Scientists map the stars of the Milky Way using the European Space Telescope

A European space telescope has revealed vast details of the stellar diversity within our Milky Way, which will help scientists reconstruct the galaxy’s evolution and predict its evolution billions of years into the future.

Astronomers are using new data from the Gaia Observatory to map the motions and chemical signatures of nearly two billion stars — giants and dwarfs, big and small — including some violent vibrations during events known as “stellar earthquakes.”

The Multidimensional Cosmic Survey was released on Monday by the European Space Agency (ESA). Astronomers have compared its impact on their field to genetic analysis in biology.

“Our galaxy is a beautiful melting pot of stars,” said Alejandra Recio Blanco of the Observatoire de la Côte d’Azur and member of the Gaia cooperative. “This diversity is very important because it tells the story of the formation of our galaxy . . . It also clearly shows that we all belong to an ever-changing system, created thanks to an assembly of stars and gases of different origins.”

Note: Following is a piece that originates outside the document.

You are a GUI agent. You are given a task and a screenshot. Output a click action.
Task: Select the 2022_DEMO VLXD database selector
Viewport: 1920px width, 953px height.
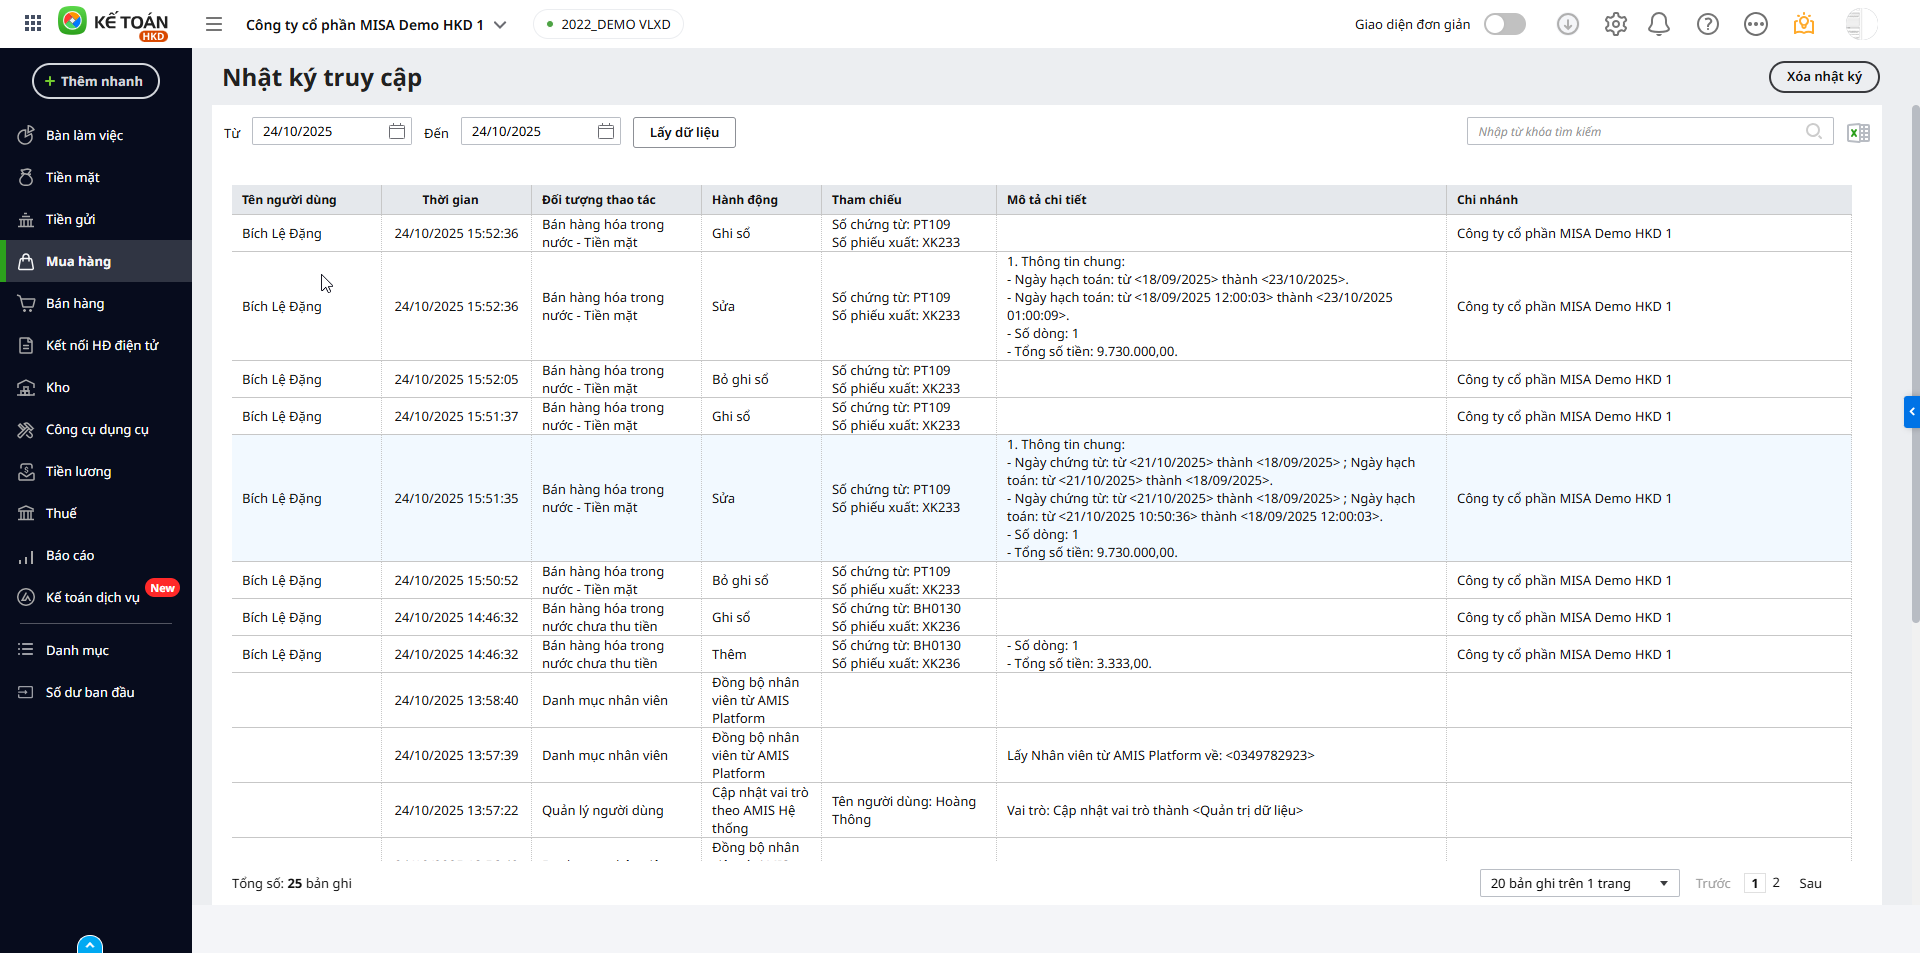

Gaia is located in a special orbit 1.5 million kilometers from Earth, called Lagrange point L2, near the new James Webb Telescope launched into space late last year. Gaia’s sample of 1.8 billion stars represents about one percent of the total number of stars in the Milky Way.

“Gaya is a survey mission,” said Timo Prosti, a project scientist at the European Space Agency, unlike many other observatories, such as the Webb and Hubble Space Telescopes. This approach, he said, means “that Gaia must make discoveries that other more specialized tasks will not miss.”

“We can’t wait for the astronomy community to dive into our new data to discover more about our galaxy and its surroundings,” Prostie said.

The data release adds new information about the stars’ chemical composition, temperature, mass, and speed of movement toward or away from the solar system. Many stars like the Sun contain heavy metals recycled from previous generations of stars that were born and died over the 13.6 billion year history of the Milky Way, although some contain only the primordial light elements, hydrogen and helium.

An unexpected discovery from the new data is Gaia’s ability to detect stellar earthquakes – strong oscillations, like stellar tidal waves, that have been detected in thousands of stars. “Starquakes teach us a lot about stars, especially their inner workings . . . in the same way that earthquakes help us understand what is going on inside our planet,” said Connie Aerts, a stellar seismologist at KU Leuven in Belgium.

Although Gaia launched in 2013 primarily to map stars, it also catalogs other objects, from the millions of galaxies outside the Milky Way to asteroids within our solar system.

The telescope began discovering planets orbiting the stars it surveys, known as exoplanets. About 200 potential planets have been identified elsewhere in the Milky Way so far, said Anthony Brown, president of the Gaia Data Analysis Consortium, “but it should be able to identify tens of thousands of exoplanets when we receive more data.”